Exercise set:
**A)** In the passage on the Death card, why does the image of Death come to appear less daunting?
**B)** Extend the passage on the Death card from its final sentence onward.

In the Rider-Smith-Waite deck, Death is bedecked as a knight, rides a white horse, and in the background the sun rises at the break of dawn. The image displays the cyclic connection between ending and beginning. Each summons the other. And in the Marseille deck, Death wields a scythe, illustrating the dark reality that the harvesting of one life nourishes another. Much like the Reaper’s scythe, the image connects death with new life, the ongoing cycle of death and renewal. Both images capture the mystery of transformation. 

The Death card dismantles us. It dissolves some aspects of our lives in order to create the space for something new. Sometimes, such change is welcome. Often, it is met with resistance and heartache. Either way, we are left changed. Some new form of life has presented itself to us, and we grow and develop into this new aspect of ourselves. And then the cycle repeats.

Tiny deaths happen again and again in our lives, changing and shaping us. From each of these  experiences, we learn about letting go. The process of releasing what no longer serves us is essential for expanding into that which does. The image of Death then appears less daunting, for we know how to make our way through these tiny deaths in our lives. We come to a deeper understanding that these tiny deaths are not our literal end but rather, an ending that offers another beginning.

Campbell states in Tarot Revelations that we pass through to what he calls the mystery of “the Image of God within us” (25). The pathway to the immovable space within oneself is achieved by living through the painful experiences in life. Each tiny death in our life teaches us how to let go so, finally, when our time comes to an end we can welcome Death as an old friend.

In this way, death – how we conceptualize it, our relationship with it, and understanding of it – permeates how we imagine our lives. If we find life holds a linear pattern with a beginning, middle, and end, then death leaves us in stasis, frozen in time. We then have a finite amount of time to prove our worth, to get ourselves together enough to leave a lasting impression. Like a statue atop a tomb, we are solidified, remembered by our greatest accomplishments or our worst deeds. However, if we find life holds a cyclical pattern, continually transforming from birth to death and then rebirth, then death is the next stage in an ongoing cycle. Death is the regeneration of life. We are forever a work in progress.

Source excerpt:
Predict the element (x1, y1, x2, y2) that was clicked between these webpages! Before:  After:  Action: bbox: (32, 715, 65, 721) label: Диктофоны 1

Exercise results:
**A)** The image of Death appears less daunting because we have learned how to make our way through the tiny deaths that happen again and again in our lives. Those experiences teach us to let go. We then understand that such deaths are not our literal end but an ending that offers another beginning.

**B)**
Our ideas about death inform the stories we tell about our lives. The myths we hold dear not only tell us how death transforms us but also how to live, and hopefully live well for the generations after us. In an attempt to relate to the chaotic aspects of the human experience, we create myths that point beyond themselves, into the vast unknown, the ineffable. To stare into such depths unguarded is akin to staring at the sun without solar glasses. We are blinded. Mythology presents pathways to follow, ways in which to live a life, many of which are informed by how we imagine our death. Our myths teach us resistance to death or a willingness to succumb to it, the ways in which a life is transformed, or not. But ultimately, mythology helps the world make sense. Our stories work as protectors, shielding us from the unknown so that when we must approach it, we don’t stare into the abyss alone.

Myths hold the mystery but can’t contain the fullness of it. As Campbell explains, “the imagery of myth … can never be a direct presentation of the total secret of the human species, but only the function of an attitude, the reflex of a stance, a life pose, a way of playing the game.” (Primitive Mythology, 121). And death is always a part of the game.

Campbell offers an invitation. We are always welcome to change our attitude, take a different stance, or imagine a new way of playing the game. Myths evolve and change, and the invitation of the Death card is to do just that. It beckons us to take off the glasses, stare into the unknown, and imagine differently.

I return to the tarot often. When I pull the Death card now, I still sense resistance, and at the same time, I welcome the change. I know it will be uncomfortable, but the process is familiar. New life emerges from that which can no longer be sustained and I have learned how to hold endings. Life has taught me how to play the game.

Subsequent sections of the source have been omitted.